On 9 July 2015, the Court of Justice of the European Union (CJEU) issued its judgment in InnoLux Corp. v Commission C-231/14P, confirming the existence of a new concept in cartel fining: “direct European Economic Area [EEA] sales through transformed products”. This new concept can be used by the European Commission to calculate fines of an amount higher than a restrictive reading of its Fining Guidelines might suggest.
Background
The judgment arose out of the liquid crystal display (LCD) cartel case, which involved several LCD producers in Asia. The European Commission determined that the cartel participants had three channels of sale into the EEA:
Direct EEA sales, i.e., LCD panels for IT or television applications directly sold to another undertaking in the EEA.
Direct EEA sales through transformed products, i.e., LCD panels incorporated intra-group into a final IT or television product and subsequently sold to another undertaking in the EEA.
Indirect Sales, i.e., LCD panels sold by one of the cartel participants to another undertaking outside the EEA, which would then incorporate the panels into final IT or television products and sell them in the EEA.
The Commission took the view that inclusion of the third channel was not necessary for the purposes of imposing a fine to achieve a sufficient level of deterrence, but did take account of the first two channels. InnoLux challenged the inclusion of the second channel, and the General Court of the European Union rejected the challenge.
The CJEU’s Judgment
The CJEU upheld the decisions of the EU General Court and the Commission, notwithstanding the opinion of the Advocate-General to the contrary.
The CJEU referred first to the established case law, according to which the amount of the fine imposed on an undertaking must reflect “the economic significance of the infringement and the relative size of the undertakings’ contribution to it”.
Next, the CJEU observed that, applying this principle, the existing case law (Guardian Industries C-580/12P 12 November 2014) concludes that sales of the product concerned to a related party in the EEA should be taken into account in the same way as sales direct to unrelated parties.
The CJEU then took an innovative step. It extended the approach in Guardian Industries as follows.

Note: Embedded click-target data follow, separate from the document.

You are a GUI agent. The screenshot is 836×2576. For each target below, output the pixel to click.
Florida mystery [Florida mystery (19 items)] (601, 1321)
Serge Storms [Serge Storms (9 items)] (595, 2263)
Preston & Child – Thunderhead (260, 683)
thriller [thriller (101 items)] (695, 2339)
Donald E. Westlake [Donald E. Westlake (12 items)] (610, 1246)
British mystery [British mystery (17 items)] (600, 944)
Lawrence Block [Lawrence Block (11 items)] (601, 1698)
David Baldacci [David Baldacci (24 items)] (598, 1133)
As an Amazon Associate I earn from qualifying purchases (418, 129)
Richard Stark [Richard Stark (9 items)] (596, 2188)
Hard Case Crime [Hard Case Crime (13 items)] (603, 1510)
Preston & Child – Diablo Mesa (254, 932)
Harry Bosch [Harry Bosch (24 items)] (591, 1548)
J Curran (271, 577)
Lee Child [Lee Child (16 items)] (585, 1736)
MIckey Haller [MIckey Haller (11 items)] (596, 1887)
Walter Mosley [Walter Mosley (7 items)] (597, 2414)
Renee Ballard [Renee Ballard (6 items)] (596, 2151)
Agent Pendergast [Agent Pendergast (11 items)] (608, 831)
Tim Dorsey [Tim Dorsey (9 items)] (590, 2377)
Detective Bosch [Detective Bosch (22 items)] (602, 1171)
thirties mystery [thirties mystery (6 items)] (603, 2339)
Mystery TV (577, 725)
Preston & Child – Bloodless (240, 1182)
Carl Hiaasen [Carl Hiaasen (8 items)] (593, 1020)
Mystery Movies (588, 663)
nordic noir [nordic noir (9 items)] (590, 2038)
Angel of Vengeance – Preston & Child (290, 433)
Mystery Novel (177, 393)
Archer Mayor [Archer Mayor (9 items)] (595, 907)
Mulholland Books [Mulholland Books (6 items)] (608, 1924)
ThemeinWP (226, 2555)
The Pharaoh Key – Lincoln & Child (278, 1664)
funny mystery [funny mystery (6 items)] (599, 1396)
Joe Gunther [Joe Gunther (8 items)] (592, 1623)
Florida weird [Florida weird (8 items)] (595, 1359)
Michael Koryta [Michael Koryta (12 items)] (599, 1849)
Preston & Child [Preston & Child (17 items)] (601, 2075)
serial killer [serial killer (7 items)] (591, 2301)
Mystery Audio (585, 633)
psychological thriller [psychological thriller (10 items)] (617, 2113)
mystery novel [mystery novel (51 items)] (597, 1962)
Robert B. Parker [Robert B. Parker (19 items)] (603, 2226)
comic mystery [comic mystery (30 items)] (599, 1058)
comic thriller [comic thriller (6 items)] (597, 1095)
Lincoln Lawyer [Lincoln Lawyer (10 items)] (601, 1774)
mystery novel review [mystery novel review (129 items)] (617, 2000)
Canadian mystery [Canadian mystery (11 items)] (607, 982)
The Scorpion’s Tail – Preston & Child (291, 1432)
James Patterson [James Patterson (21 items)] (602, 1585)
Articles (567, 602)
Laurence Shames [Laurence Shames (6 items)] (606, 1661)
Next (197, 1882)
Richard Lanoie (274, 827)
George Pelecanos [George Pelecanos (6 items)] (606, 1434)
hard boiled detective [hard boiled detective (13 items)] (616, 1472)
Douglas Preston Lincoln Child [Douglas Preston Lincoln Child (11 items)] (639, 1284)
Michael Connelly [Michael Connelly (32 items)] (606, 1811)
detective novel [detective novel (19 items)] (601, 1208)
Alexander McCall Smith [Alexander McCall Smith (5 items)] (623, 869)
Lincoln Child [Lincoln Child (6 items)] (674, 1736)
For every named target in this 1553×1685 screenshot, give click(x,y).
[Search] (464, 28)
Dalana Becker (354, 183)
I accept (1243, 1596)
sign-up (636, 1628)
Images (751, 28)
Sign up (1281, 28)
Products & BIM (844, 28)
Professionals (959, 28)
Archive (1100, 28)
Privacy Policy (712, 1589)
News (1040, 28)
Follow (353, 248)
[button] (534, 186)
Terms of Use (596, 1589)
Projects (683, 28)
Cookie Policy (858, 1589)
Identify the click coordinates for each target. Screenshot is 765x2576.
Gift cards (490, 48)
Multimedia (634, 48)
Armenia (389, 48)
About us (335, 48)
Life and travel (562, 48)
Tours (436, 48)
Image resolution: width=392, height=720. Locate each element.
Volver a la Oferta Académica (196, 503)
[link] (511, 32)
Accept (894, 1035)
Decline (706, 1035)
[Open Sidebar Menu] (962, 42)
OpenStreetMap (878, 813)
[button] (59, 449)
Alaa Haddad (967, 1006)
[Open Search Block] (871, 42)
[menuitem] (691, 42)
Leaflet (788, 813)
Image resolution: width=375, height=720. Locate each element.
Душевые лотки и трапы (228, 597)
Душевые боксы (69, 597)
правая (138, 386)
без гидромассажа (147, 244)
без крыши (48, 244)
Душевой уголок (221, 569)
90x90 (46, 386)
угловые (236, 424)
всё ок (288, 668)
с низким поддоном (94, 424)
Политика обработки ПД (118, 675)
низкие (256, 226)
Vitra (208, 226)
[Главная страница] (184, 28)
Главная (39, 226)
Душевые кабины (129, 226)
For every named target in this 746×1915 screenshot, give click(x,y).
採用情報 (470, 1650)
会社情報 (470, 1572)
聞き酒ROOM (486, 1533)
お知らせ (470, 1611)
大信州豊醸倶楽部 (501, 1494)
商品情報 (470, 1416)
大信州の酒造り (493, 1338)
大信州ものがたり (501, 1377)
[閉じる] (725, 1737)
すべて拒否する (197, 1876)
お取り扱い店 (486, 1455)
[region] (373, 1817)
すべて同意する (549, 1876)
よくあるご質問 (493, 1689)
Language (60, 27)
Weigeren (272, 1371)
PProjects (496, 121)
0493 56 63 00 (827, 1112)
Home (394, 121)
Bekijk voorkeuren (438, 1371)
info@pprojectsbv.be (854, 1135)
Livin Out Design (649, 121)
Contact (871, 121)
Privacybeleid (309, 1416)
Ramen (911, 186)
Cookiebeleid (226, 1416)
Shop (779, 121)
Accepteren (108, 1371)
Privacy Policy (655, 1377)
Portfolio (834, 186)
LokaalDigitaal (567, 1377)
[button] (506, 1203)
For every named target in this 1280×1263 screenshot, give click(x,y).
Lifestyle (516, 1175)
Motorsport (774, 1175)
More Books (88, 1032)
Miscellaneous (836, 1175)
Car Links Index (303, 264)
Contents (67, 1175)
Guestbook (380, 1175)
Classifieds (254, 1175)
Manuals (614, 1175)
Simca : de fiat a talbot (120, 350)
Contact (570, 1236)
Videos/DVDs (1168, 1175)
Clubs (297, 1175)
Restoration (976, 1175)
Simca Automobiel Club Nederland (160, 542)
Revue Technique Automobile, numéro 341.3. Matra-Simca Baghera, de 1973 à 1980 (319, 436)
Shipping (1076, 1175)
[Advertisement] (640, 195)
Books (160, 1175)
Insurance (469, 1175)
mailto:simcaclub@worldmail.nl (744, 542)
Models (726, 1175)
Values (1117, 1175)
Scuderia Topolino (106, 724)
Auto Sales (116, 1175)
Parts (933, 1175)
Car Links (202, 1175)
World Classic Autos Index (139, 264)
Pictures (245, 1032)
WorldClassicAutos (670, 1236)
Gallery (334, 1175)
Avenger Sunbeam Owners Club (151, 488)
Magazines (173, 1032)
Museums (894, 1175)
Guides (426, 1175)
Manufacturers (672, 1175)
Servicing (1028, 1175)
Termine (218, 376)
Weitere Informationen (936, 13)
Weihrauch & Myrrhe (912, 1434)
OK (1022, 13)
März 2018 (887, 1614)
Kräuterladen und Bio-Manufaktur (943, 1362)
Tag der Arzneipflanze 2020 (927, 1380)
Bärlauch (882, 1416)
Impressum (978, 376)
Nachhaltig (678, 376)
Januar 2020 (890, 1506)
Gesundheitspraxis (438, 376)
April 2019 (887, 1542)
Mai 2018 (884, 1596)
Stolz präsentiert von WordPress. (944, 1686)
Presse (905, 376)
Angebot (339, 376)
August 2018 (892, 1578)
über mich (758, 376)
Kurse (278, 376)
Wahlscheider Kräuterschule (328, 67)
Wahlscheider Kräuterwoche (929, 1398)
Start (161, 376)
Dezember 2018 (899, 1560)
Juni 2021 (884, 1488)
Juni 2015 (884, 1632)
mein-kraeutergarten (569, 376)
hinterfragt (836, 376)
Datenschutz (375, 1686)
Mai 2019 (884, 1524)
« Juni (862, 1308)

When sales of a cartelised product are made to a related party outside the EEA, and the product is incorporated into a downstream product that is sold to independent third parties inside the EEA, the sales of the downstream product into the EEA can be taken into account in determining the amount of the fine. The value to be taken into account is not the full value of the downstream product, but the proportion of that value that corresponds to the value of the cartelised product that was incorporated into the downstream product.
The CJEU emphasised that this case was not about whether or not the Commission had jurisdiction. The Commission’s jurisdiction was not in dispute because the cartel participants, including Innolux, made some sales of LCDs direct to independent third parties in the EEA.
Practical Consequences
The case shows that the CJEU is prepared to give a wide interpretation to the expression in the Commission’s Fining Guidelines: “the value of the undertaking’s sales of goods or services to which the infringement directly or indirectly … relates … within the EEA”. This enlargement of the Commission’s fining powers should be highlighted in all competition compliance programmes.